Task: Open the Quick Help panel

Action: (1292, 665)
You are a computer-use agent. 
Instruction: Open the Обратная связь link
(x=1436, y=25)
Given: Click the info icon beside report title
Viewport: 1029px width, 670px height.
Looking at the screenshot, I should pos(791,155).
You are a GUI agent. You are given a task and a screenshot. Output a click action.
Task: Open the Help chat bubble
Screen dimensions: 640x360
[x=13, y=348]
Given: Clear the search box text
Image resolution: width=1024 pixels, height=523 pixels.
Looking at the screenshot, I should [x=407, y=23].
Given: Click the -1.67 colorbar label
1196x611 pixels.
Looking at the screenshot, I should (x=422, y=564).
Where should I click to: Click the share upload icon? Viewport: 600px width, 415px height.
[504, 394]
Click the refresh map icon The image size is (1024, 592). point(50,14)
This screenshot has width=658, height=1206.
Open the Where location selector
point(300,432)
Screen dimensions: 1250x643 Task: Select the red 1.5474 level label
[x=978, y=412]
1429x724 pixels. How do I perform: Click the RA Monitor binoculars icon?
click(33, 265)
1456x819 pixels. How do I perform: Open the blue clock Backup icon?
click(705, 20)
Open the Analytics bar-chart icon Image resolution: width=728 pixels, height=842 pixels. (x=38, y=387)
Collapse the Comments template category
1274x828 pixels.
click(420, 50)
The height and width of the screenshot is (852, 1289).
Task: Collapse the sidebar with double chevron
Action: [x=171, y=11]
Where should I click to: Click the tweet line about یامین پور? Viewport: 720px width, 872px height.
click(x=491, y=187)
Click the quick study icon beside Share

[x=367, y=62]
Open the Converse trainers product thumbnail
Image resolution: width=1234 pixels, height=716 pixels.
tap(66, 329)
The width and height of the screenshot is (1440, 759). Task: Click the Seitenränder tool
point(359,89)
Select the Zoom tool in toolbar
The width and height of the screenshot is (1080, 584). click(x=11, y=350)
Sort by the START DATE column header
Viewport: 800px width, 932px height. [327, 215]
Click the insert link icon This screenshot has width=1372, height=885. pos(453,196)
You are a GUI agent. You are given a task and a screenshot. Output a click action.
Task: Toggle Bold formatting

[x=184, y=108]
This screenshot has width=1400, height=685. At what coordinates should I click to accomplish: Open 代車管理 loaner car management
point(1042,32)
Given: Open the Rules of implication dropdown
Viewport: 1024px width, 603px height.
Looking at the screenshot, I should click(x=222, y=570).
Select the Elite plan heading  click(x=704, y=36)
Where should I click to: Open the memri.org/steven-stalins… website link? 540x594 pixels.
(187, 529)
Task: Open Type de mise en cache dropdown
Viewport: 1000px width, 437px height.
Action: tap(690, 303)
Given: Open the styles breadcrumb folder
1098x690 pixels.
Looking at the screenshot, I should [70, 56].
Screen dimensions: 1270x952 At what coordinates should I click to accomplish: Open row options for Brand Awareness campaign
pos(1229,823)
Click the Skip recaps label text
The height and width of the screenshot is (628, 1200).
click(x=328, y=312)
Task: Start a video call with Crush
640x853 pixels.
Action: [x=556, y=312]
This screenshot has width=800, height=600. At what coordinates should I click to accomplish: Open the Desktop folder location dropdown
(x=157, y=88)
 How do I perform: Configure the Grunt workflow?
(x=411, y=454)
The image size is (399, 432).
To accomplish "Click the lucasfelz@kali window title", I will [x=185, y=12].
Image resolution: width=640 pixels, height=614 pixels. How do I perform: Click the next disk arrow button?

_ _ _

Copy every entry exactly, leaving nothing out.

Finished exercise:
Task: Open the Quick Help panel

Action: (1292, 665)
You are a computer-use agent. 
Instruction: Open the Обратная связь link
(x=1436, y=25)
Given: Click the info icon beside report title
Viewport: 1029px width, 670px height.
Looking at the screenshot, I should pos(791,155).
You are a GUI agent. You are given a task and a screenshot. Output a click action.
Task: Open the Help chat bubble
Screen dimensions: 640x360
[x=13, y=348]
Given: Clear the search box text
Image resolution: width=1024 pixels, height=523 pixels.
Looking at the screenshot, I should [x=407, y=23].
Given: Click the -1.67 colorbar label
1196x611 pixels.
Looking at the screenshot, I should (x=422, y=564).
Where should I click to: Click the share upload icon? Viewport: 600px width, 415px height.
[504, 394]
Click the refresh map icon The image size is (1024, 592). point(50,14)
This screenshot has width=658, height=1206.
Open the Where location selector
point(300,432)
Screen dimensions: 1250x643 Task: Select the red 1.5474 level label
[x=978, y=412]
1429x724 pixels. How do I perform: Click the RA Monitor binoculars icon?
click(33, 265)
1456x819 pixels. How do I perform: Open the blue clock Backup icon?
click(705, 20)
Open the Analytics bar-chart icon Image resolution: width=728 pixels, height=842 pixels. (x=38, y=387)
Collapse the Comments template category
1274x828 pixels.
click(420, 50)
The height and width of the screenshot is (852, 1289).
Task: Collapse the sidebar with double chevron
Action: [x=171, y=11]
Where should I click to: Click the tweet line about یامین پور? Viewport: 720px width, 872px height.
click(x=491, y=187)
Click the quick study icon beside Share

[x=367, y=62]
Open the Converse trainers product thumbnail
Image resolution: width=1234 pixels, height=716 pixels.
tap(66, 329)
The width and height of the screenshot is (1440, 759). Task: Click the Seitenränder tool
point(359,89)
Select the Zoom tool in toolbar
The width and height of the screenshot is (1080, 584). click(x=11, y=350)
Sort by the START DATE column header
Viewport: 800px width, 932px height. [327, 215]
Click the insert link icon This screenshot has width=1372, height=885. pos(453,196)
You are a GUI agent. You are given a task and a screenshot. Output a click action.
Task: Toggle Bold formatting

[x=184, y=108]
This screenshot has width=1400, height=685. At what coordinates should I click to accomplish: Open 代車管理 loaner car management
point(1042,32)
Given: Open the Rules of implication dropdown
Viewport: 1024px width, 603px height.
Looking at the screenshot, I should click(x=222, y=570).
Select the Elite plan heading  click(x=704, y=36)
Where should I click to: Open the memri.org/steven-stalins… website link? 540x594 pixels.
(187, 529)
Task: Open Type de mise en cache dropdown
Viewport: 1000px width, 437px height.
Action: tap(690, 303)
Given: Open the styles breadcrumb folder
1098x690 pixels.
Looking at the screenshot, I should [70, 56].
Screen dimensions: 1270x952 At what coordinates should I click to accomplish: Open row options for Brand Awareness campaign
pos(1229,823)
Click the Skip recaps label text
The height and width of the screenshot is (628, 1200).
click(x=328, y=312)
Task: Start a video call with Crush
640x853 pixels.
Action: [x=556, y=312]
This screenshot has width=800, height=600. At what coordinates should I click to accomplish: Open the Desktop folder location dropdown
(x=157, y=88)
 How do I perform: Configure the Grunt workflow?
(x=411, y=454)
The image size is (399, 432).
To accomplish "Click the lucasfelz@kali window title", I will [x=185, y=12].
Image resolution: width=640 pixels, height=614 pixels. How do I perform: Click the next disk arrow button?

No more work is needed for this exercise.